Sunday, 9 November 2025

The Right Wing War on the BBC

The resignations of Tim Davie, BBC Director General, and Deborah Turness, the corporation's Head of News was some unexpected Sunday news. The trigger, as if you didn't know, were accusations of bias and unfavourable editing of an edition of Panorama. 'Trump: A Second Chance?' was found by an internal review to have misled viewers after showing a clip that spliced together two parts of the speech Donald Trump gave to his supporters on 6th January, 2021 prior to their storming the Capitol. As James Ball rightly noted, while the actualité was off, the substance was true. Trump did rile up his rabble, and he did try to prevent the constitutional passing of the presidential office to Joe Biden. But the truth doesn't matter. The White House has been crossed and there had to be consequences. The departure of Davie and Turness was the price to be paid.

I've occasionally written about the BBC and the role it plays in British politics. The ideal of fact-based reporting, impartiality, and balance have always been values worth striving for. These are the chief props around which the corporation's illusio is draped. But like most official ideologies, these are for the little people - those who produce BBC programming, and those that consume them. As Tom Mills argued a while back, as an institution its leading cadres have always been clear which side the BBC is on. It cleaves to the state, is always guarded in its critical reporting, and takes its political coverage cue from the right wing press. Even though they're in such an advanced state of decay that their collective editorialising reaches niche as opposed to mass audiences.

Despite this, and having been led for the last five years by a close ally of the Tories, being overseen by committees of Tory appointees, and Turness's own efforts to skew news story selection to "win over" Reform supporters, the right in this country want to see the BBC destroyed. The media interests BBC news coverage does so much to emulate want an end to a non-commercial competitor. They want it gone so there's more eyeballs on their programming, more markets, and more opportunity to shape output through the pressure of advertising. They want to rid the airwaves of the idea of journalism, and reduce news coverage to the abysmal level of GB News-style propaganda. The BBC, like the NHS, also demonstrates that organisations based on state funding independent of markets can be successful. Which is anathema to the small-minded but hyper-class conscious elites that dominate this country's media production.

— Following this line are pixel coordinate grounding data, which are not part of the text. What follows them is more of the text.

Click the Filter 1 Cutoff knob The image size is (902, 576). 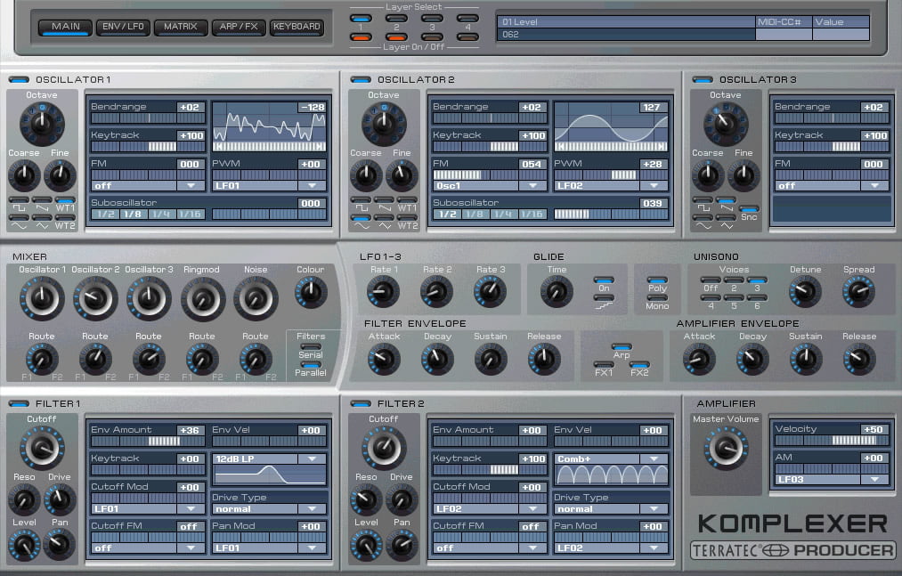coord(42,449)
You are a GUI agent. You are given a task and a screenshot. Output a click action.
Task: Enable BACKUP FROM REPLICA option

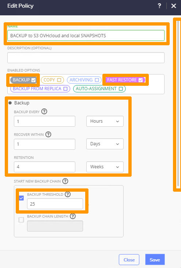(65, 89)
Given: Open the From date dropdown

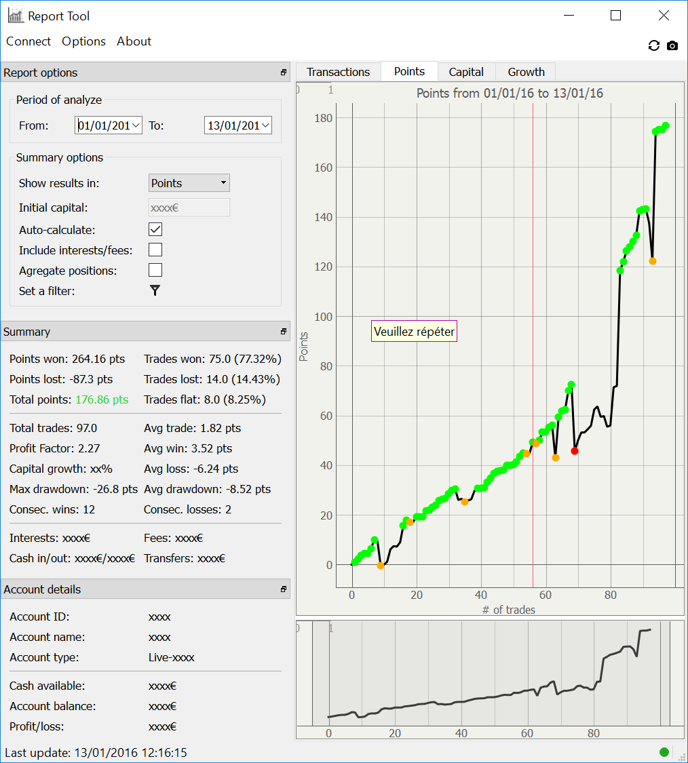Looking at the screenshot, I should [136, 125].
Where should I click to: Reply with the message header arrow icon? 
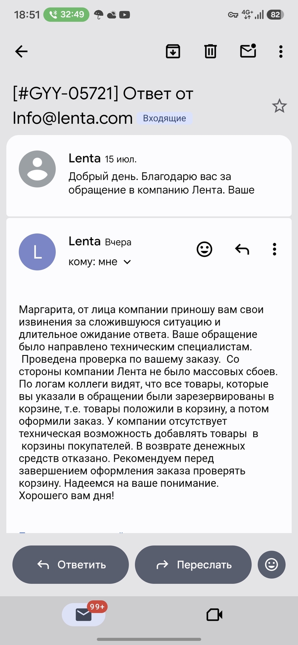point(242,249)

What now? There is an opportunity for the government here. The BBC Board will appoint the next Director General, and considering its present make up another establishment worthy with solid links to the right wing press and/or the Tories would be a likely pick. However, though the body is arm's length there are ways and means Keir Starmer and Lisa Nandy, as culture secretary, can engineer an outcome congenial to them. There are plenty of former Blairites orbiting around the consultation/CEO/directorship circuits available for the role. It is in their interests to have someone at the helm that would nudge the BBC's steering wheel away from amplifying right wing talking points and give the government a bit of a break. But as we've seen time and again, this Labour leadership's first instinct is to appease the right. In my view, Starmer is more likely to acquiesce to the appointment of another right winger than get anyone committed to the BBC as an institution. After all, giving in to what the oligarchs want is the grown up thing to do.